Numerous reports have noted that over-weight and obese women experience more hot flushes and vasomotor symptoms than their counterparts of normal weight, but I find that thin Caucasian women complain of hot flushes most often. These patients are generally aware of HT but reluctant to use it. Many of these women are taking St. John’s wort or black cohosh as self-medication but do not necessarily report this use. Now I specifically ask about these remedies.

In short, I listen actively, take a thorough history, try to be culturally sensitive, and individualize my advice and pharmacotherapy to suit each patient’s needs.

Dr. Joshi reports no relevant financial relationships.

Transdermal and vaginal estrogen are mainstays


Robert L. Shirley, MD
Winchester, Mass

Denying a woman HT when she is suffering from vasomotor symptoms is heartless. I typically recommend vaginal administration of estrogen and progesterone. Reports from the WHI suggest that it is best to avoid a first pass through the liver, and oral medroxyprogesterone acetate is implicated in unwanted heart and breast effects of HT, so I generally prescribe transdermal estrogen, the vaginal ring, or estrogen cream to relieve symptoms. A Prometrium capsule inserted vaginally twice a week protects the endometrium nicely. In my practice, an endometrial sample verified benign endometrium in every case of breakthrough bleeding with this program.

If a patient cannot take estrogen because of breast cancer or concerns about it, I typically offer oral gabapentin for vasomotor symptoms and local tamoxifen (one tablet, ground up, with KY jelly, inserted vaginally twice weekly) for symptoms in the pudendal region. This local tamoxifen improves clinical appearance, vaginal pH, and the cytologic cornification index.

Dr. Shirley reports no relevant financial relationships.

A turn away from hormones


Vimal Goyle, MD
Wichita, Kan

Very few of my patients accept hormonal therapy for their menopausal symptoms these days. A couple of patients have asked for bioidentical hormones, and a few others have been candidates for a low-dose oral contraceptive. Some patients ask about blood tests to determine their menopausal status, but they usually agree with me after I explain why these tests are not helpful.

In my practice, the most common menopausal symptom is vaginal dryness—but I usually have to ask about it before the patient acknowledges the problem. I recommend vaginal lubricants more often than local estrogen, and I try to keep a good supply of lubricants on hand.

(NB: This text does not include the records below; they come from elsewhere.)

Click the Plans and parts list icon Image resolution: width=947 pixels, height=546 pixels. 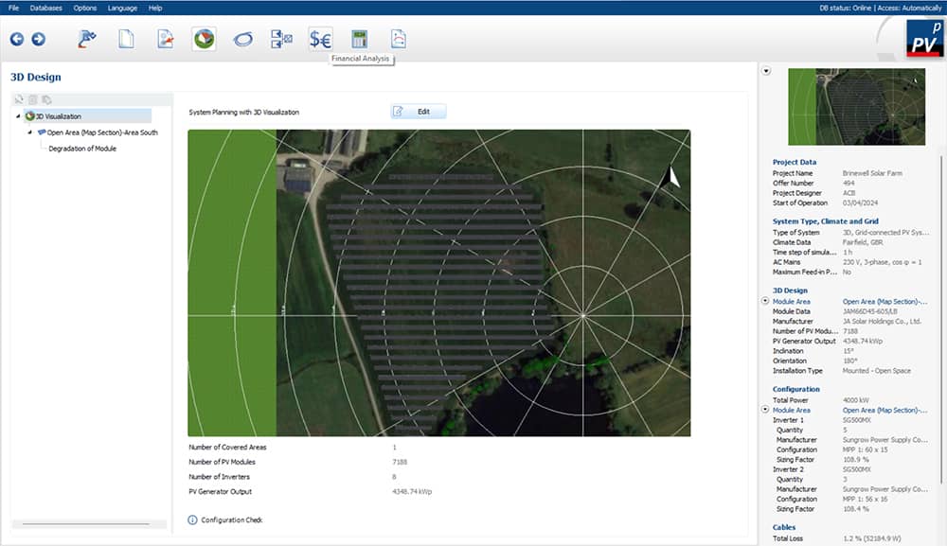point(281,39)
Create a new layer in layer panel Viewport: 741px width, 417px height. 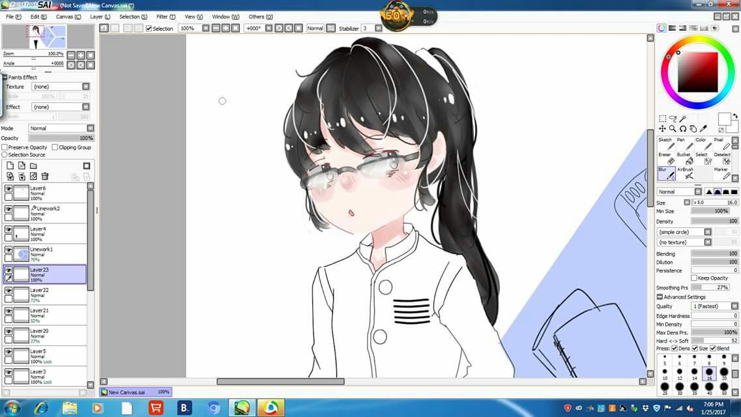click(x=10, y=166)
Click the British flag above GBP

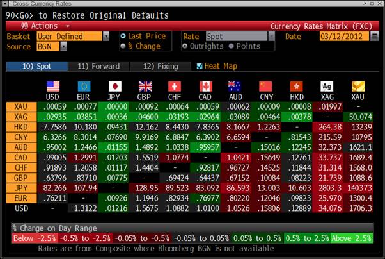(x=145, y=87)
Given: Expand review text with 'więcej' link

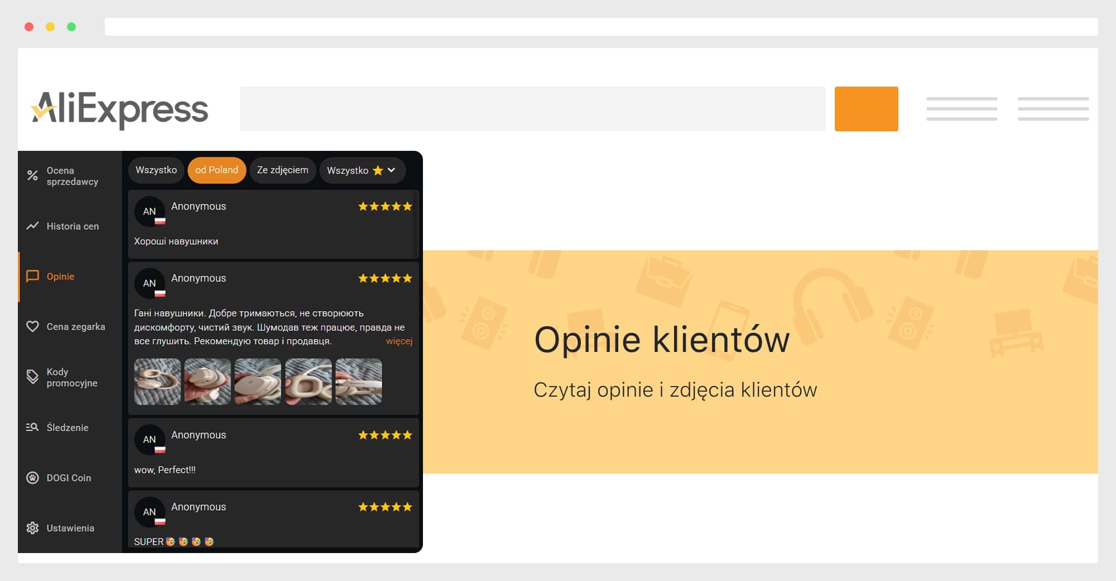Looking at the screenshot, I should [399, 341].
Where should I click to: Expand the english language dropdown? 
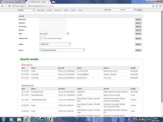coord(26,10)

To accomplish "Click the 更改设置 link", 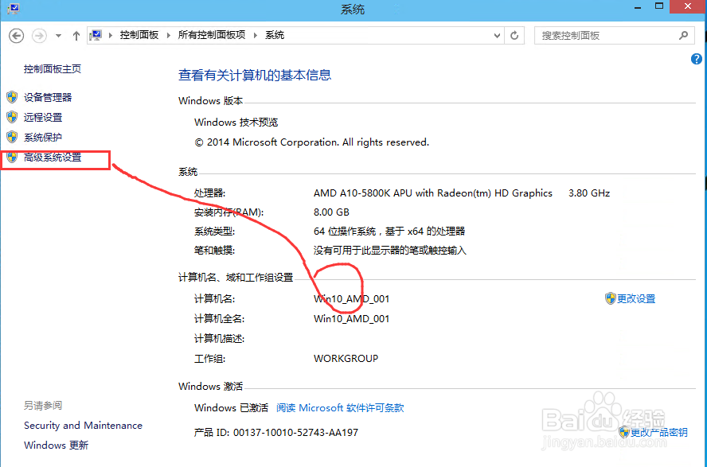I will click(x=635, y=298).
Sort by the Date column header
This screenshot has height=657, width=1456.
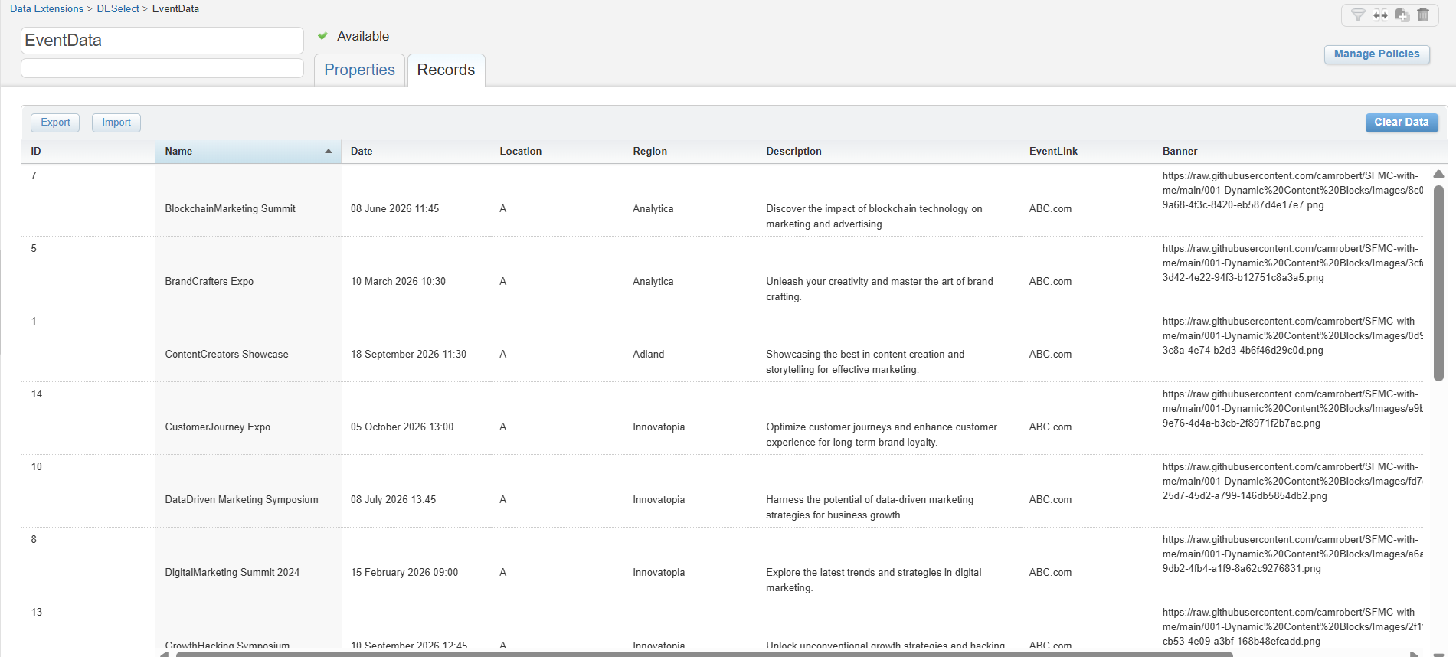tap(362, 152)
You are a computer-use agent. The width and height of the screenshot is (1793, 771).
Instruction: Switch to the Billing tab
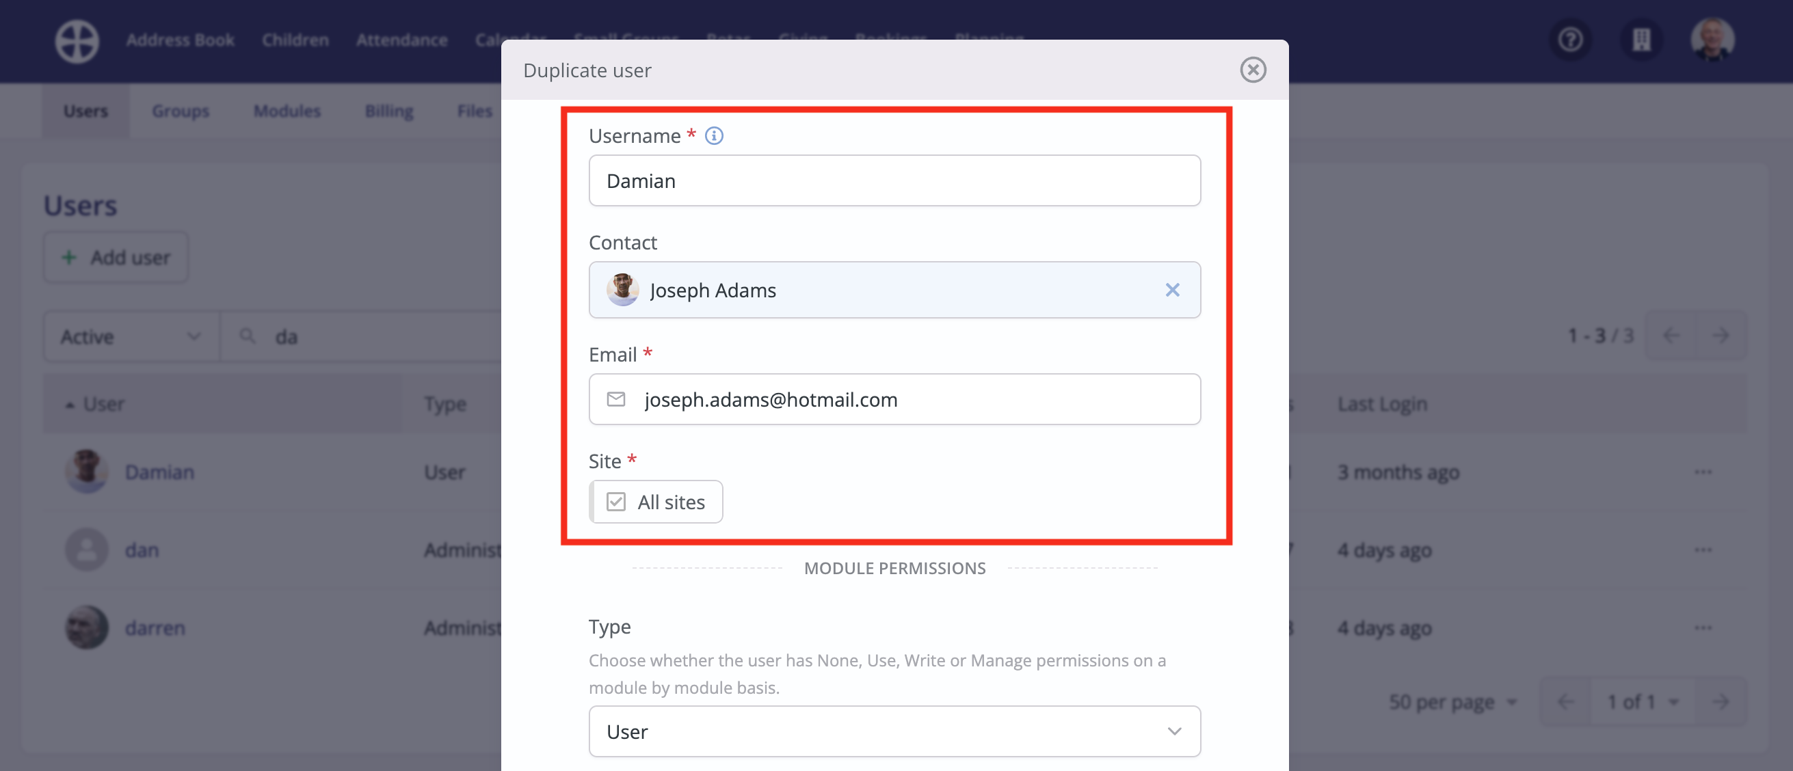(388, 111)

Overall, patients are fearful of hormones. I try to counsel them that the benefits and risks of hormones vary according to age and route of administration. I rarely prescribe combination estrogen-progestin HT anymore. And I prefer the transdermal route rather than oral administration. In women who have a uterus, I prescribe quarterly progesterone (Prometrium). Otherwise, I recommend unopposed estrogen.

Dr. Goyle reports no relevant financial relationships.

Stress the benefits of HT!


Stanley Franklin, MD
Lewisville, Tex

You only get one shot! One shot to sell symptomatic menopausal women on the benefits and use of estrogen. If you drop the ball by not anticipating and explaining the side effects, your patient will quit and buy the junk over the counter, which is usually worse than useless! If you are a firm believer in the four “S”s of HT—sleep, sex, skin, and sanity—you must be positive and stress them to your patient.

Sleep is obviously better when the patient doesn’t wake up drenched in sweat. Sex is better because it doesn’t hurt. (Ask your patient whether she would like a plum or a prune for a vagina! She will instantly grasp the physiologic concept!) Skin is better because of the slowdown in collagen loss. Sanity is improved because of the increase in well being, improved thought processes, and enjoyment of life.

For heaven’s sakes, don’t stop HT after 5 or 6 years! Keep it going with gels, patches, or intravaginal cream forever. After all, women spend more than one third of their life in the postmenopausal phase—make it a wonderful life! Your patients will be appreciative. More important, they will reward you by coming back to see you year after year and singing your praises.

Dr. Franklin reports no relevant financial relationships.